(Collected data entries)
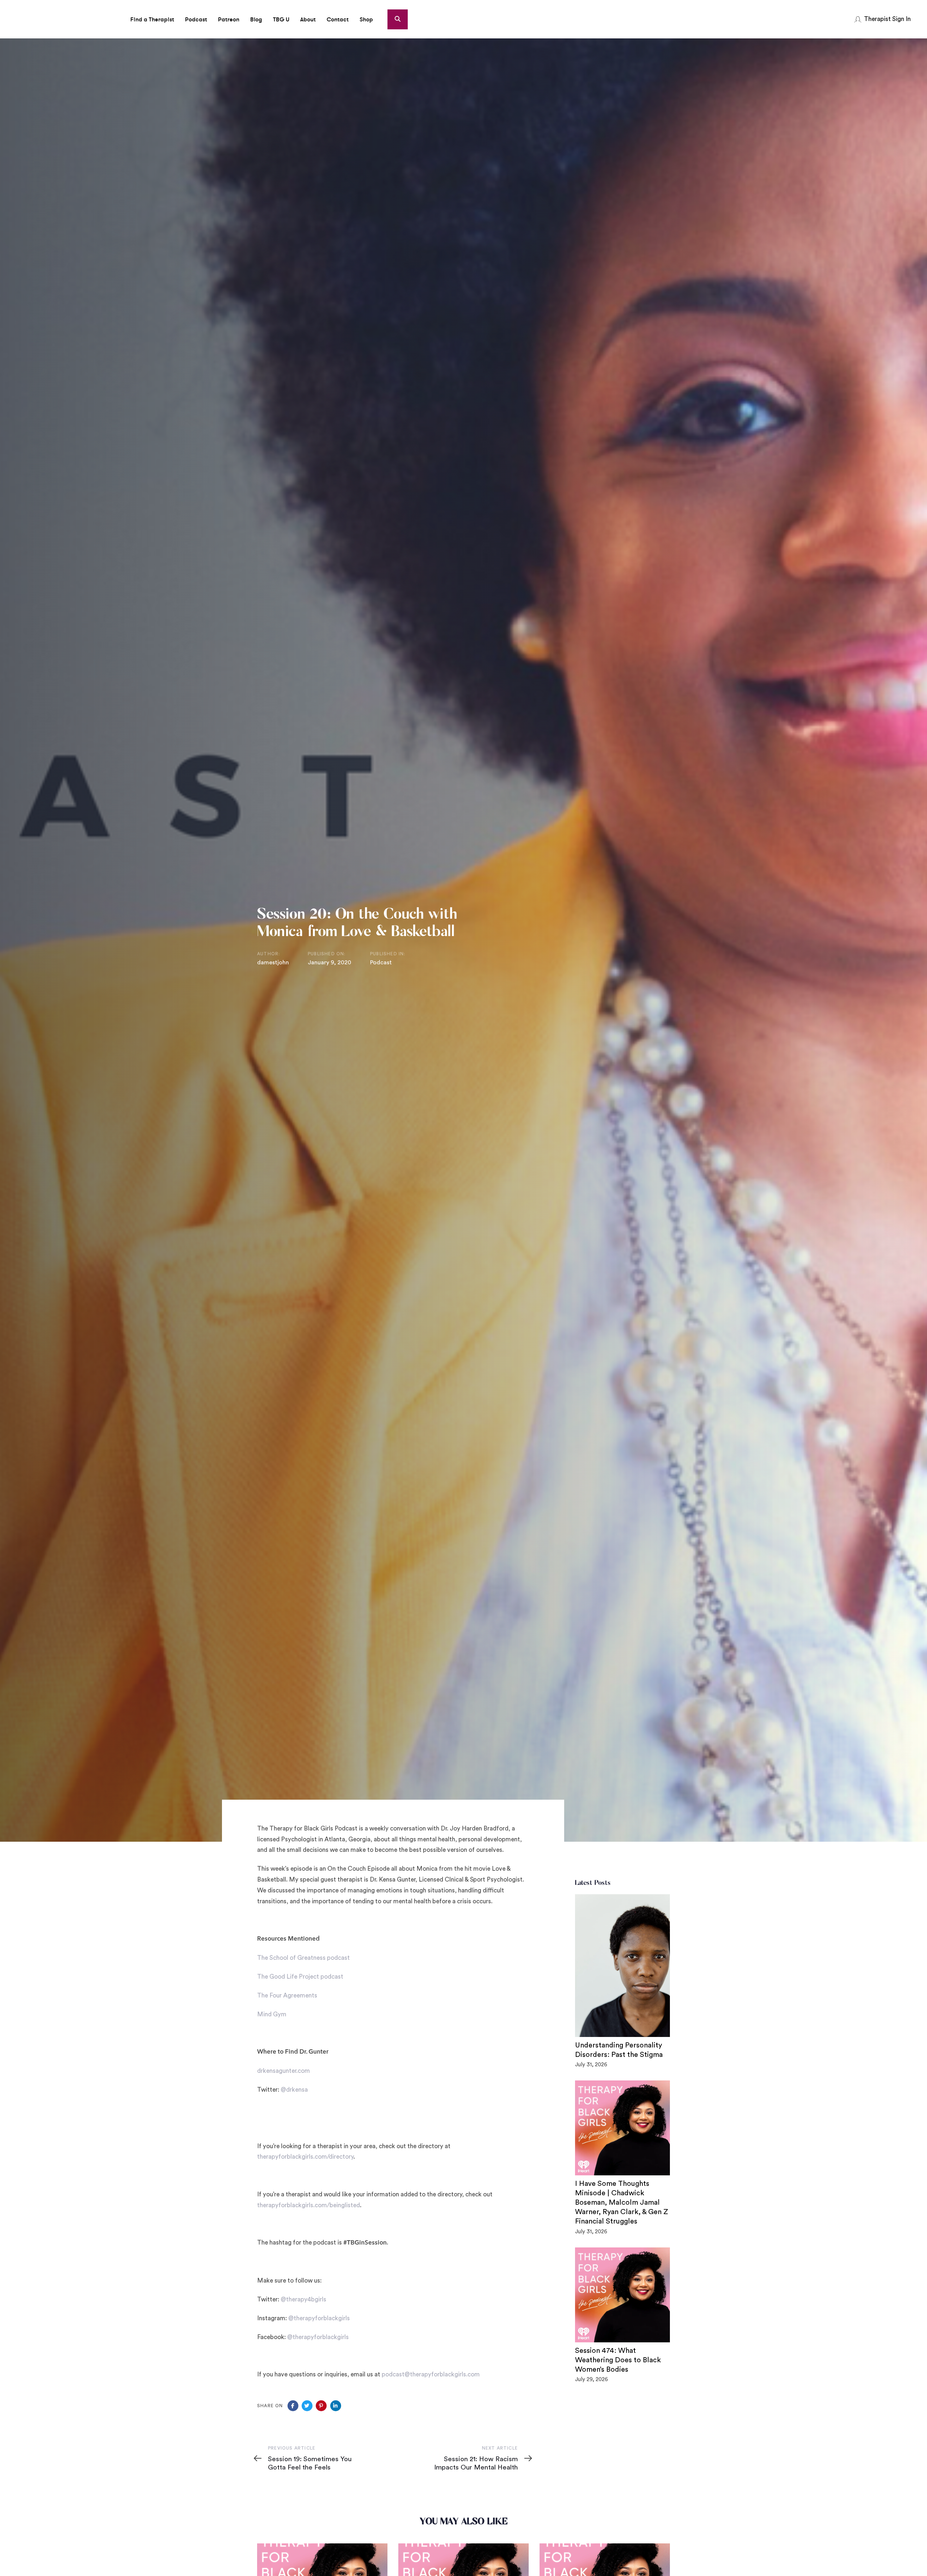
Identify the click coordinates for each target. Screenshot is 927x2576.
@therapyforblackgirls (319, 2318)
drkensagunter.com (283, 2071)
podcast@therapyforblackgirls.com (431, 2374)
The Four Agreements (287, 1995)
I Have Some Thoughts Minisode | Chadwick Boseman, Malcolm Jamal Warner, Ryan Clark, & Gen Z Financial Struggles (621, 2202)
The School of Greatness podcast (303, 1958)
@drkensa (294, 2090)
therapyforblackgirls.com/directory (305, 2157)
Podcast (381, 962)
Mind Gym (271, 2014)
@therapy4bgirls (303, 2299)
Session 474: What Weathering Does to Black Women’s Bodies (618, 2360)
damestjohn (273, 962)
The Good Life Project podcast (300, 1977)
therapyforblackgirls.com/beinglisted (308, 2205)
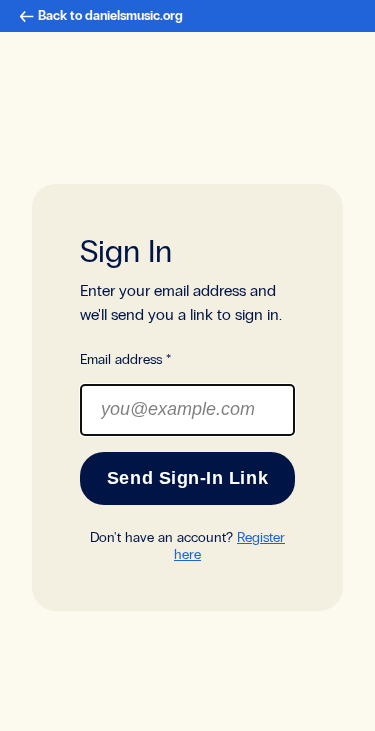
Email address (125, 359)
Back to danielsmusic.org (110, 16)
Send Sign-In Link (187, 478)
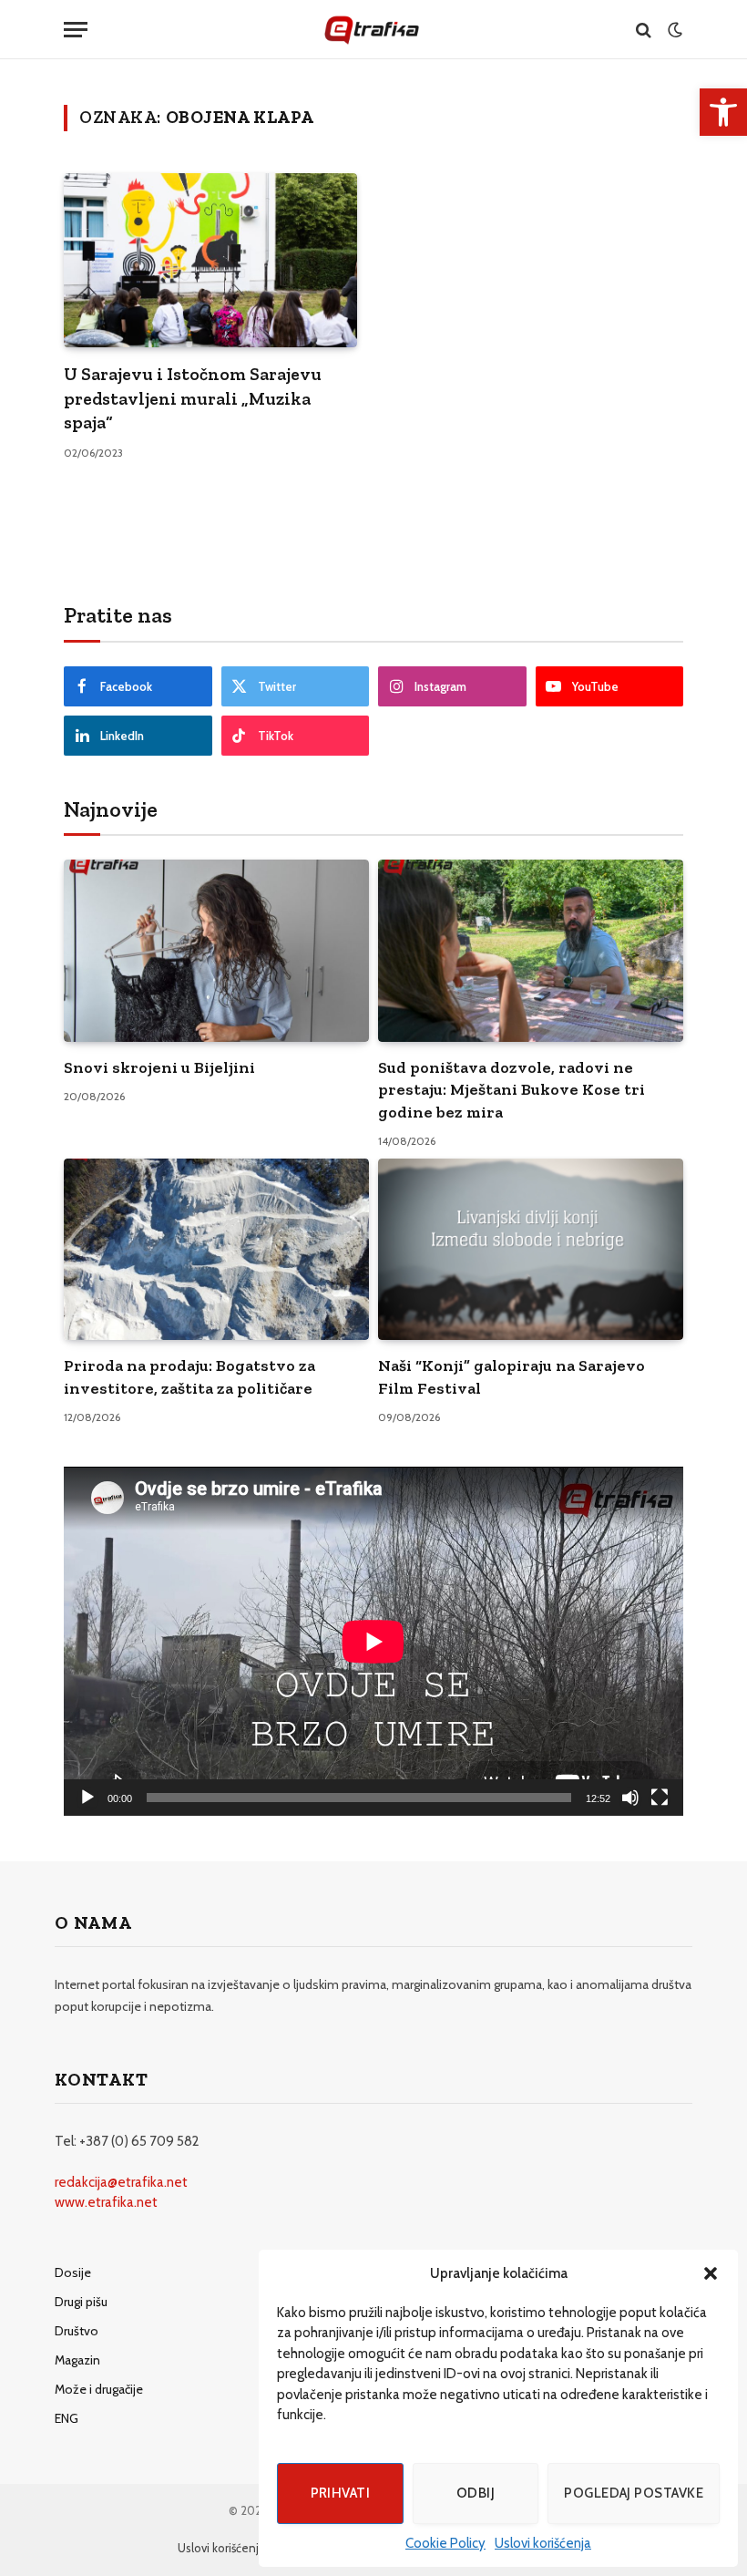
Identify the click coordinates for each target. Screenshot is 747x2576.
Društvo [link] (76, 2331)
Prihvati (341, 2493)
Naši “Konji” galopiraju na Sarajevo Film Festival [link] (511, 1376)
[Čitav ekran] (659, 1797)
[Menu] (75, 29)
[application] (373, 1641)
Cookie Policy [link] (445, 2543)
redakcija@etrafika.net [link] (121, 2182)
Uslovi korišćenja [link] (543, 2543)
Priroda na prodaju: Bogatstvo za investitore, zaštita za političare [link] (189, 1376)
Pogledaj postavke (633, 2493)
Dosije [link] (73, 2272)
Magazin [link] (77, 2360)
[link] (723, 112)
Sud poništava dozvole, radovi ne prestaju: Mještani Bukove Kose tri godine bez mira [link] (511, 1089)
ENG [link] (66, 2418)
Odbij (475, 2493)
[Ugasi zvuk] (630, 1797)
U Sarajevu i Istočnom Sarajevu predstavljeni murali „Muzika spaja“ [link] (193, 398)
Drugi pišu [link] (81, 2301)
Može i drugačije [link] (99, 2389)
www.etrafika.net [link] (106, 2202)
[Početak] (87, 1797)
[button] (710, 2273)
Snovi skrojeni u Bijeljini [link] (159, 1067)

__EXERCISE DIRECTIONS__. The line containing "[link] (723, 112)" and every line after it, through the end of the records above: output exactly those, and nothing else.

__RESULT OF THIS EXERCISE__.
[link] (723, 112)
Sud poništava dozvole, radovi ne prestaju: Mještani Bukove Kose tri godine bez mira [link] (511, 1089)
ENG [link] (66, 2418)
Odbij (475, 2493)
[Ugasi zvuk] (630, 1797)
U Sarajevu i Istočnom Sarajevu predstavljeni murali „Muzika spaja“ [link] (193, 398)
Drugi pišu [link] (81, 2301)
Može i drugačije [link] (99, 2389)
www.etrafika.net [link] (106, 2202)
[Početak] (87, 1797)
[button] (710, 2273)
Snovi skrojeni u Bijeljini [link] (159, 1067)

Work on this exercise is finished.